4
votes

I have a the following set up

case class A(eventType : String, fieldOne : Int)
case class B(eventType : String, fieldOne : Int, fieldTwo : Int)

type Event = A :+: B :+: CNil

case class X(id :String, events : List[Event])

And I receive the following Json message, an X with one event (instance of B)

{
"id" : "id",
"events" : [
    {
      "eventType" : "B",
      "fieldOne": 1,
      "fieldTwo" : 2
    }
]
}

If I use circe I can decode this into an instance of X, however in the events list because A arrives first in the coproduct it will decode it into an A.

val actual = X("id", [A("B", 1)])
val expected = X("id", [B("B", 1, 2)])

I want to be able to use the eventType as the Configuration discriminator to determine which type in the Coproduct the nested field becomes.

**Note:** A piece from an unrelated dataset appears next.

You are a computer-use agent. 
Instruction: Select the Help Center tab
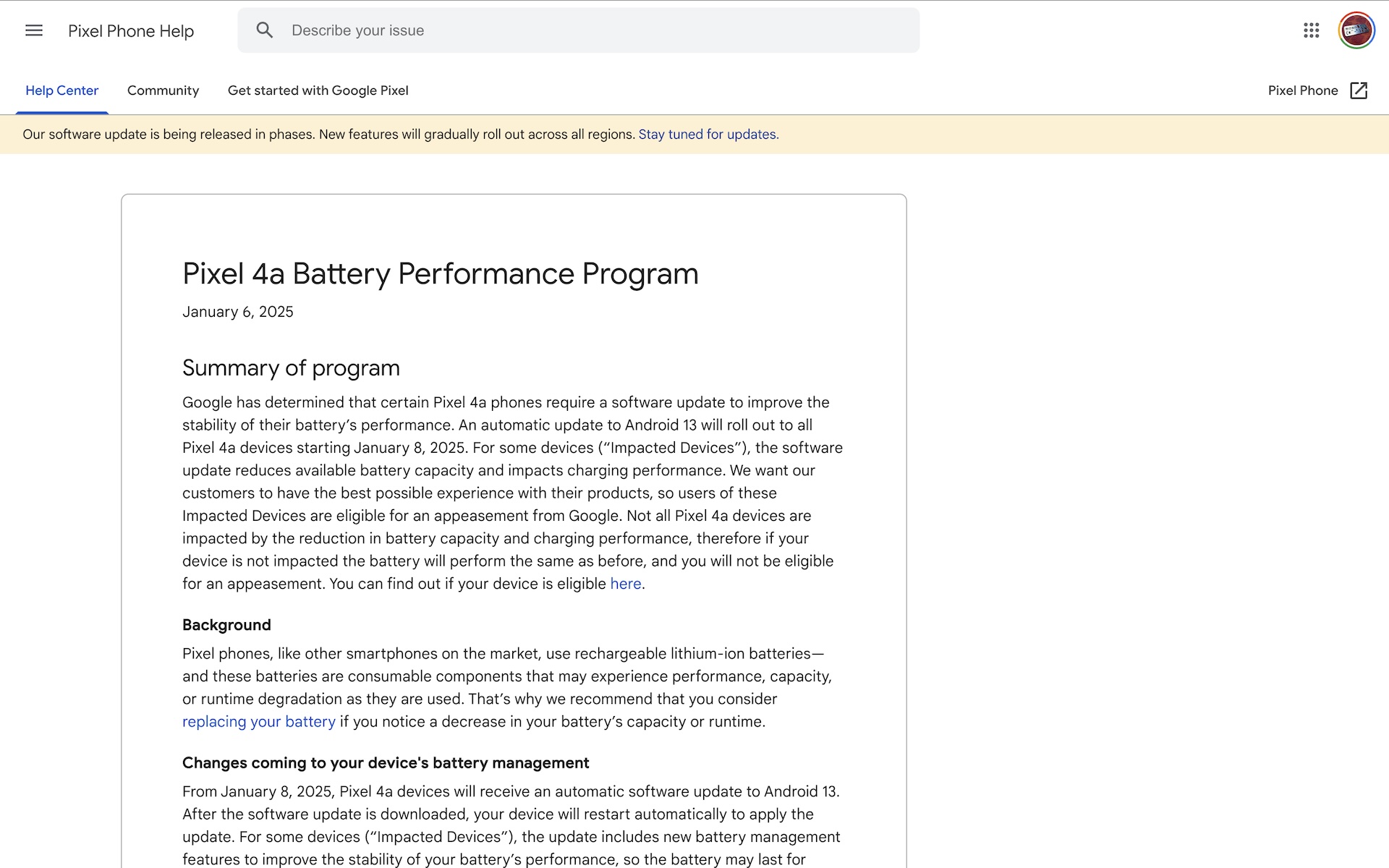61,90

I think the answer lies in here

Generic derivation for ADTs in Scala with a custom representation

but I can't quite seem to work it out for my case.

1
While the coproduct approach is cool, why not use the tag approach? Seems like it would suit your requirement perfectly and you don't need to use any complex implicit machinery few could maintain.flavian
We need the coproducts to create avro schemas elsewhereJohn Cragg

1 Answers

2
votes

The most straightforward way to do this would be to modify the derived decoders for A and B so that they fail when the eventType isn't the right value. This will cause the coproduct decoder to find the appropriate case naturally:

import shapeless._
import io.circe.Decoder, io.circe.syntax._
import io.circe.generic.semiauto.deriveDecoder
import io.circe.generic.auto._, io.circe.shapes._

case class A(eventType: String, fieldOne: Int)
case class B(eventType: String, fieldOne: Int, fieldTwo: Int)

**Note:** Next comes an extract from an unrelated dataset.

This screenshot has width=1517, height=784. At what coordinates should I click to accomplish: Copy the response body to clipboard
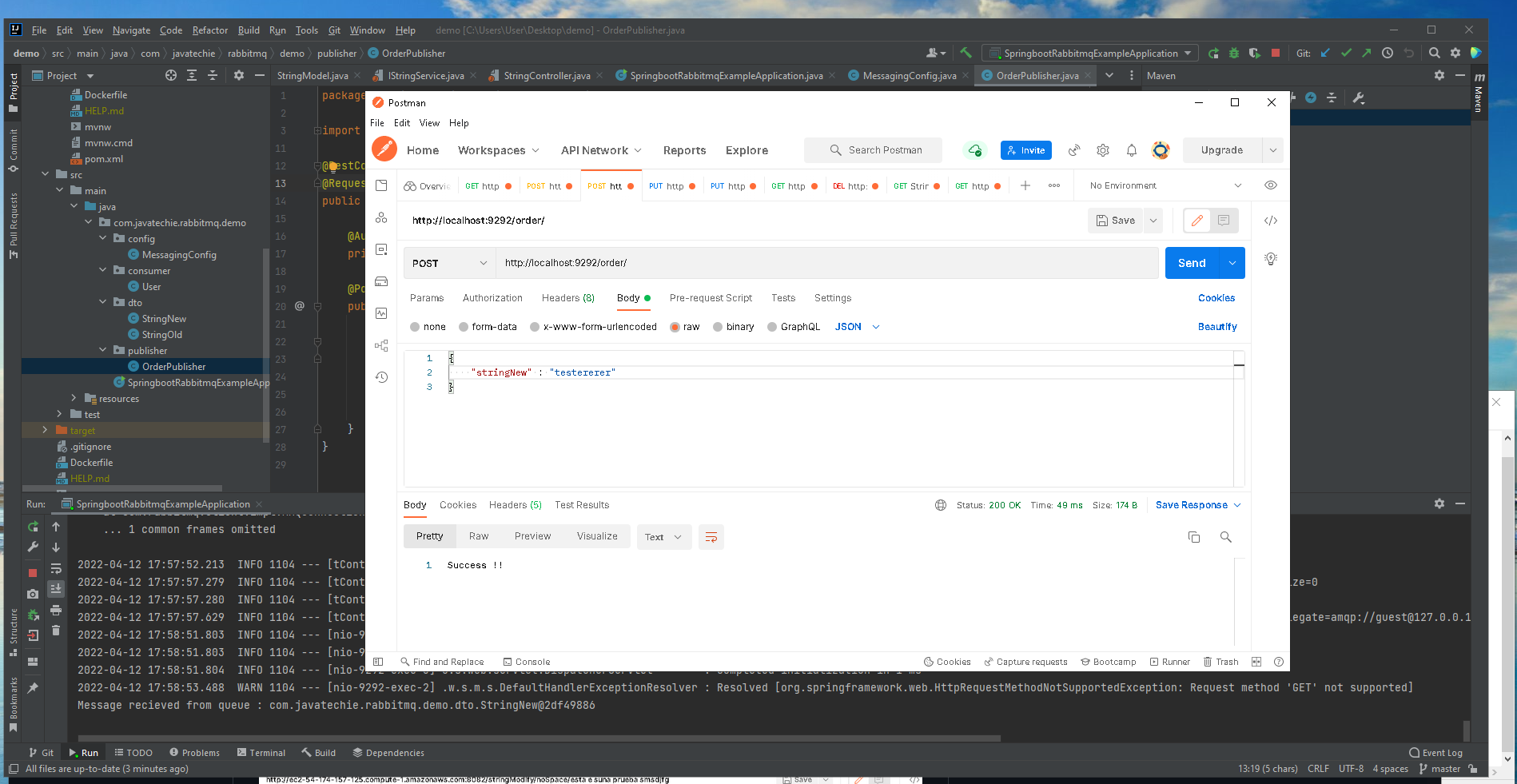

type Event = A :+: B :+: CNil

case class X(id: String, events: List[Event])

implicit val decodeA: Decoder[A] = deriveDecoder[A].emap {
  case a @ A("A", _) => Right(a)
  case _ => Left("Invalid eventType")
}

implicit val decodeB: Decoder[B] = deriveDecoder[B].emap {
  case b @ B("B", _, _) => Right(b)
  case _ => Left("Invalid eventType")
}

val doc = """{
  "id" : "id",
  "events" : [
    {
      "eventType" : "B",
      "fieldOne": 1,
      "fieldTwo" : 2
    }
  ]
}"""

And then:

scala> io.circe.jawn.decode[X](doc)
res0: Either[io.circe.Error,X] = Right(X(id,List(Inr(Inl(B(B,1,2))))))

Note that you can still use automatically-derived encoders—you just need the additional check on the decoding side. (This is of course assuming you are making sure not to construct A or B values with invalid event types, but since you ask about using that member as a discriminator, that seems fine.)

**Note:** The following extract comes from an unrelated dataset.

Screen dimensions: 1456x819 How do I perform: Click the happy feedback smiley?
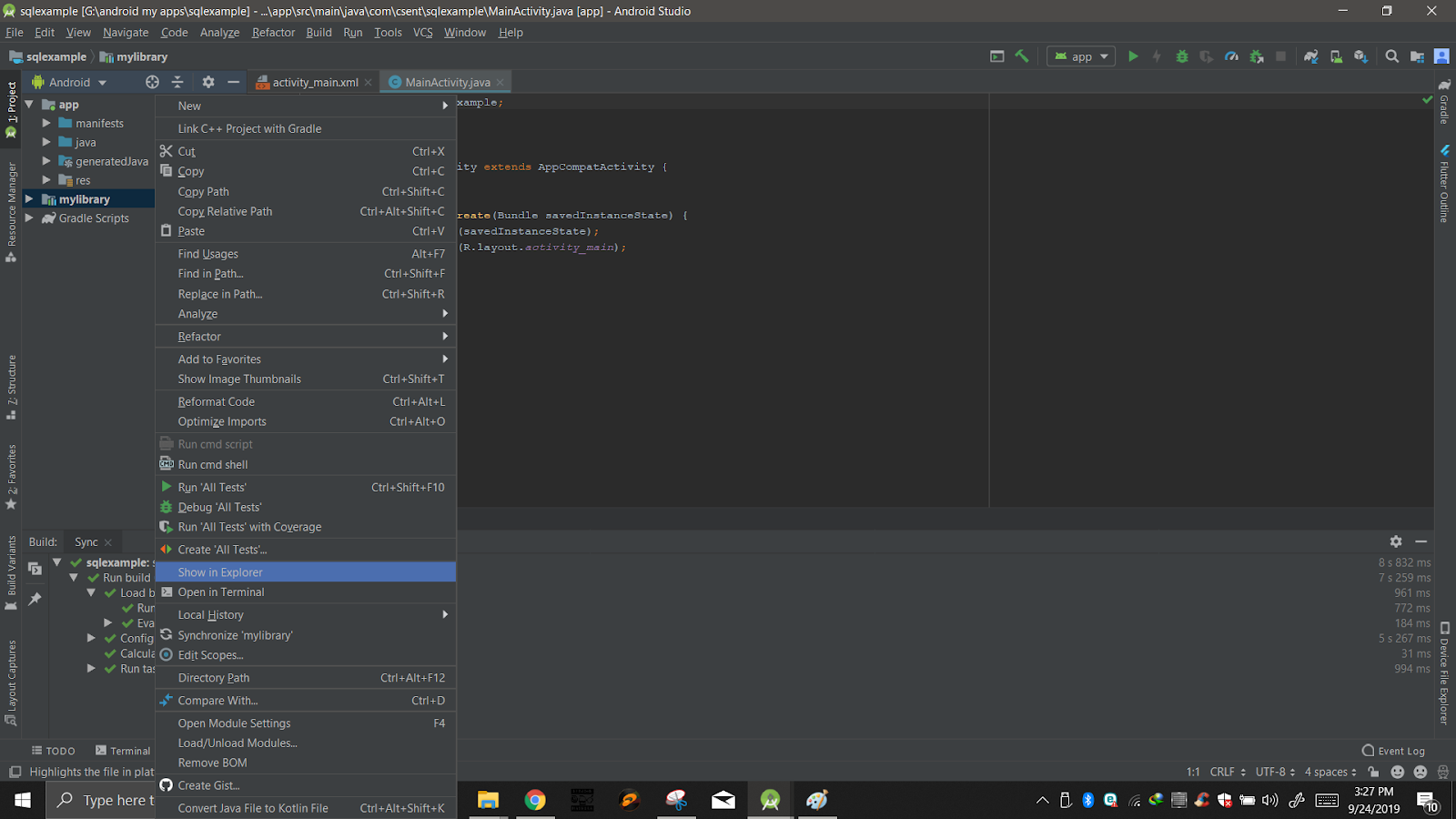(x=1399, y=772)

Update: if you don't want to enumerate decoders, you could do something like this:

import io.circe.generic.decoding.DerivedDecoder

def checkType[A <: Product { def eventType: String }](a: A): Either[String, A] =
  if (a.productPrefix == a.eventType) Right(a) else Left("Invalid eventType")

implicit def decodeSomeX[A <: Product { def eventType: String }](implicit
  decoder: DerivedDecoder[A]
): Decoder[A] = decoder.emap(checkType)

…and it should work exactly the same as the code above. There's a small (almost certainly negligible) runtime cost for the structural type stuff, but it's perfectly safe and seems to me like a reasonable way to abstract over these types.